L'omalizumab è un anticorpo monoclonale che agisce proprio inibendo la reazione immunitaria: nel concreto questo farmaco si lega all'immunoglobulina E (IgE), il tipo di anticorpo che scatena le reazioni allergiche, e blocca il legame delle IgE con i suoi recettori, inibendo la reazione immunitaria. L'Agenzia italiana del farmaco (Aifa) lo aveva già approvato per il trattamento dell’asma persistente grave-moderata in pazienti positivi ai test cutanei per le allergie che non riescono a tenere sotto controllo i sintomi con i corticosteroidi.

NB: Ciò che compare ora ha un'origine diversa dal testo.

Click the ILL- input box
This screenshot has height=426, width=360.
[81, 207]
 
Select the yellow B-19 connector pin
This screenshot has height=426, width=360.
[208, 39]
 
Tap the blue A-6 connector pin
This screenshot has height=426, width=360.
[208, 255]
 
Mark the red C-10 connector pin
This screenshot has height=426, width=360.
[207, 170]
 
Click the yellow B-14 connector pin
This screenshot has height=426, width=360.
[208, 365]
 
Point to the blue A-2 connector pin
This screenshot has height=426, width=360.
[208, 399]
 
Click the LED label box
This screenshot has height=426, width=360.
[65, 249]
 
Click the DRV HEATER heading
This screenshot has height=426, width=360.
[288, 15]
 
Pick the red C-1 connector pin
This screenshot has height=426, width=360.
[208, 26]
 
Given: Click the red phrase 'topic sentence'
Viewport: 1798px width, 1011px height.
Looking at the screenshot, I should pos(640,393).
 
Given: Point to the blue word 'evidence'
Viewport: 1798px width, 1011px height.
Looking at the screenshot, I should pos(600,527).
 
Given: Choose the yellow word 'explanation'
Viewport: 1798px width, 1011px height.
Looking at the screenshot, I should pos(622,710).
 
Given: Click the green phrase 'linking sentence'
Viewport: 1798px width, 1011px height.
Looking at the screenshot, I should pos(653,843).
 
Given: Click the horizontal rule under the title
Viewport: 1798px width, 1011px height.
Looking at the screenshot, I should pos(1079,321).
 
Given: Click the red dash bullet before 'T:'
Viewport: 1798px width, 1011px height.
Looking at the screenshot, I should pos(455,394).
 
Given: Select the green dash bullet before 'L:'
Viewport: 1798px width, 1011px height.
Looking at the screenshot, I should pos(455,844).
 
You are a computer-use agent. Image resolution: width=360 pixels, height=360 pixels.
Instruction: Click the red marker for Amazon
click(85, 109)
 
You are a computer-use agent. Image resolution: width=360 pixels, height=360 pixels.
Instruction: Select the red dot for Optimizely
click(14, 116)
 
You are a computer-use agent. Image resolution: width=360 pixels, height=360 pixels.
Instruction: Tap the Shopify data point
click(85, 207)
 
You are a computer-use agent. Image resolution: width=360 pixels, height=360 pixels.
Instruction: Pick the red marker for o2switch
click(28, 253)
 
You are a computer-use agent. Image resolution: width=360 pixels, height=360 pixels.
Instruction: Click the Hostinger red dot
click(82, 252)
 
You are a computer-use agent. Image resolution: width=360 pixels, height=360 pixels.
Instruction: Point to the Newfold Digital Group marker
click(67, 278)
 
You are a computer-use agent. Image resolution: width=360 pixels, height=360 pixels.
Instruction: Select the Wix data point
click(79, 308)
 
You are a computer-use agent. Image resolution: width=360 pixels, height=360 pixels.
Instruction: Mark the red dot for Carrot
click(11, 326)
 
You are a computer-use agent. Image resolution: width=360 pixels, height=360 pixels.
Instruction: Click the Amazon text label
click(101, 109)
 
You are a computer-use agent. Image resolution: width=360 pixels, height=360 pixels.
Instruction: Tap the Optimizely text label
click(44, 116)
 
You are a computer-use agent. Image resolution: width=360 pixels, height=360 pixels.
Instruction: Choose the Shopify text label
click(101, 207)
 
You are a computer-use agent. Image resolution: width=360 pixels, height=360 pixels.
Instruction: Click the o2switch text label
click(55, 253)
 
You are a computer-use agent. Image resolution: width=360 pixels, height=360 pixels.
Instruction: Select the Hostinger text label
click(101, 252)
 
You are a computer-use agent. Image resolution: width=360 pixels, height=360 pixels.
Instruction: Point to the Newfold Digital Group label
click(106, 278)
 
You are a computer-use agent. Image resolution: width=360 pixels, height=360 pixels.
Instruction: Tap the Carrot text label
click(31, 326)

Perché non si tratta di un farmaco curativo

Attualmente non esiste una cura per l'allergia alimentare e il trattamento attuale che deve seguire chi è allergico consiste di evitare rigorosamente gli alimenti a cui il paziente è allergico e di somministrare prontamente l'epinefrina – o anche l'adrenalina – per trattare l'anafilassi in caso di esposizione accidentale.

Da questo punto di vista, anche in caso di approvazione da parte dell'Ema (Agenzia europea per i medicinali) e dall'Aifa di questo nuovo uso dell'omalizumab, lo stile di vita delle persone allergiche non verrebbe stravolto:

"Questo nuovo uso approvato per Xolair fornirà un'opzione terapeutica per ridurre il rischio di reazioni allergiche dannose in alcuni pazienti con allergie alimentari IgE-mediate", ha spiegato nella nota ufficiale l'Fda, ribadendo però che "non eliminerà le allergie alimentari né permetterà ai pazienti di consumare liberamente gli allergeni alimentari, ma il suo uso ripetuto contribuirà a ridurre l'impatto sulla salute in caso di esposizione accidentale".